→ About this exercise: Set the records down again exactly, apart from any pictures in them.

[Supplied data — start]

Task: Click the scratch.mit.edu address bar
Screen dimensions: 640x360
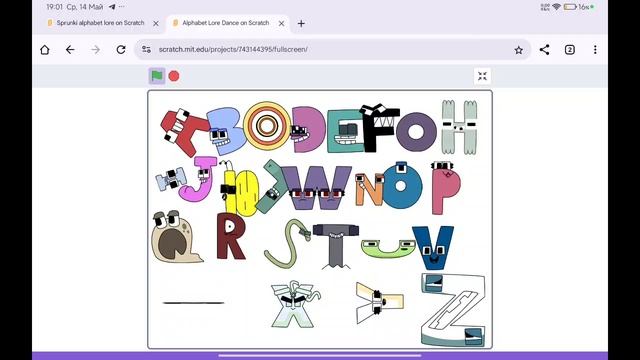Action: click(333, 49)
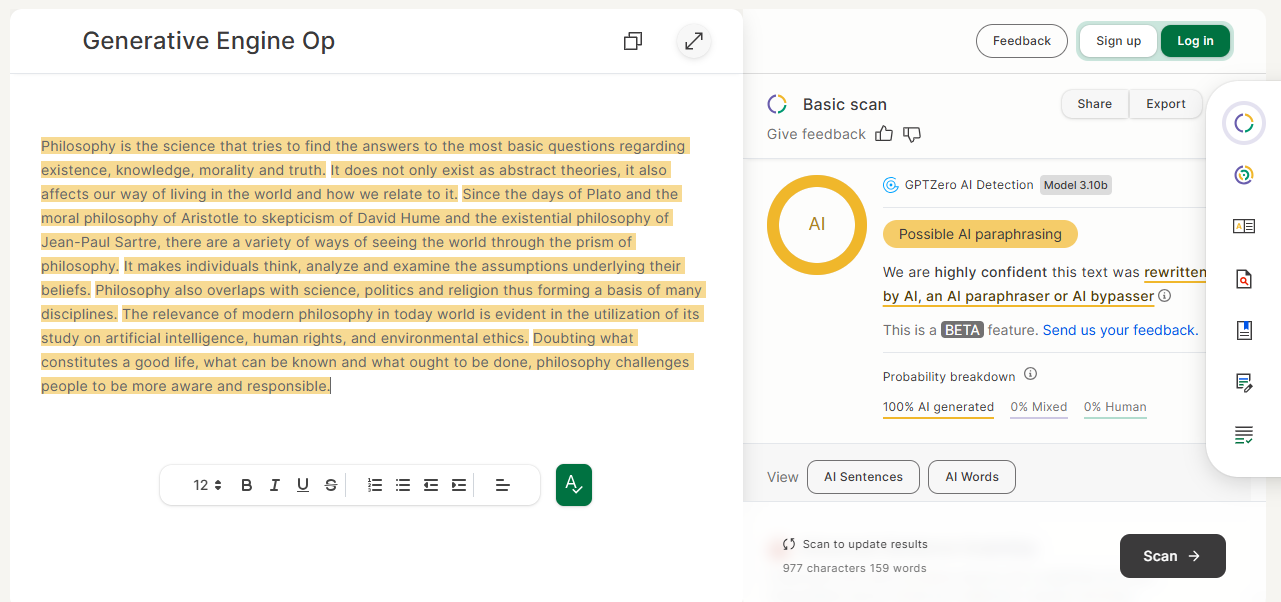Open the pencil document icon in sidebar
Screen dimensions: 1281x602
(x=1243, y=383)
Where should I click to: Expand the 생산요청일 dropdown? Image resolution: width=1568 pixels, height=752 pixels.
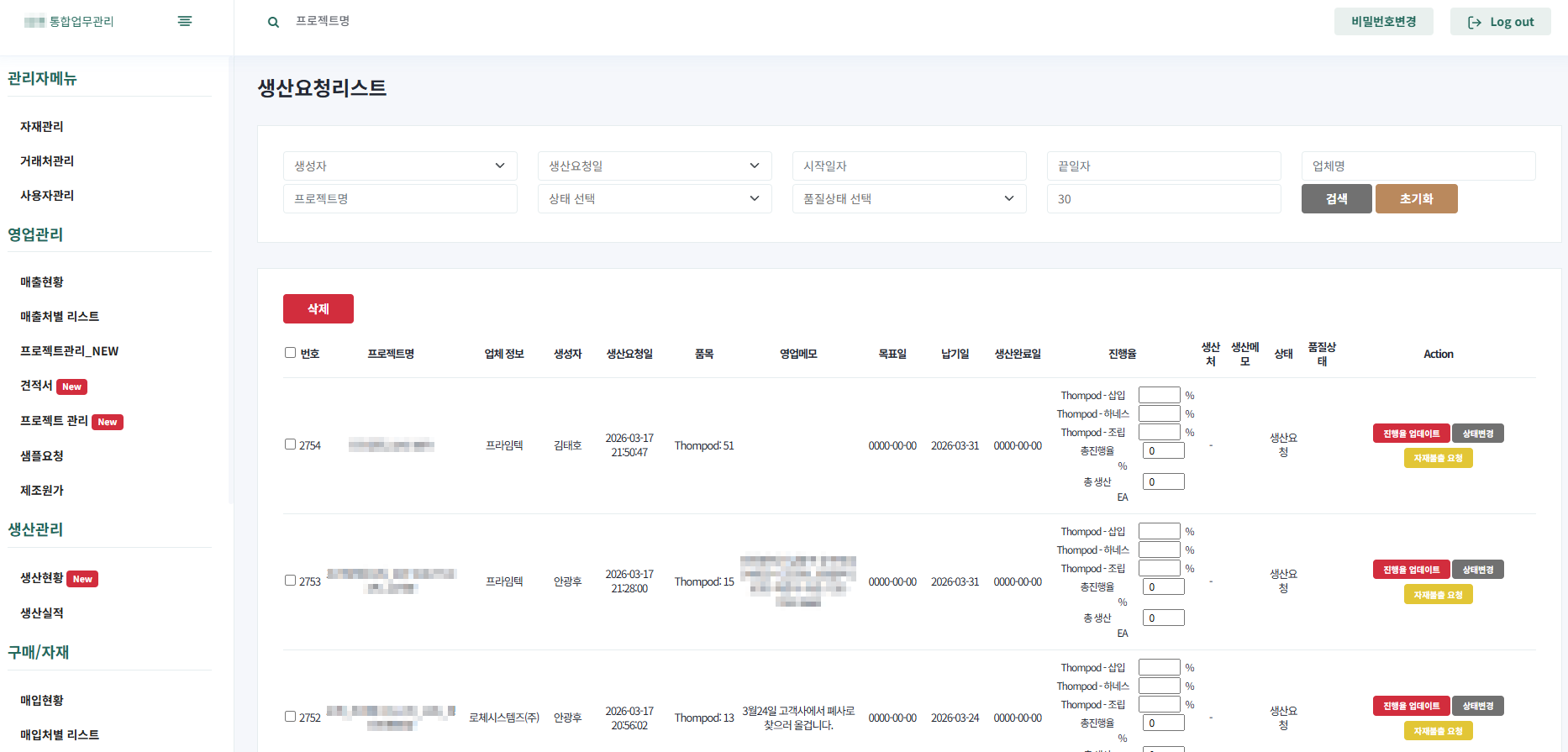tap(654, 166)
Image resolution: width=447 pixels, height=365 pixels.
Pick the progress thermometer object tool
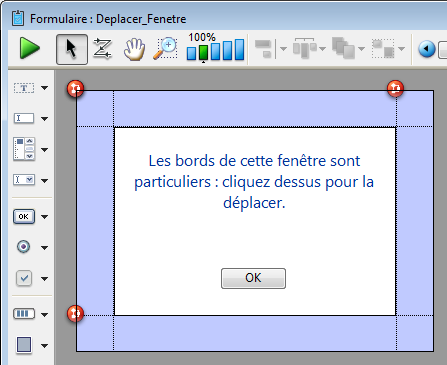[24, 314]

[Supplied data — finish]

→ Answer for this exercise:
Task: Click the scratch.mit.edu address bar
Screen dimensions: 640x360
Action: click(333, 49)
Open the pencil document icon in sidebar
Screen dimensions: 1281x602
(x=1243, y=383)
Where should I click to: Expand the 생산요청일 dropdown? Image resolution: width=1568 pixels, height=752 pixels.
tap(654, 166)
Image resolution: width=447 pixels, height=365 pixels.
Pick the progress thermometer object tool
[24, 314]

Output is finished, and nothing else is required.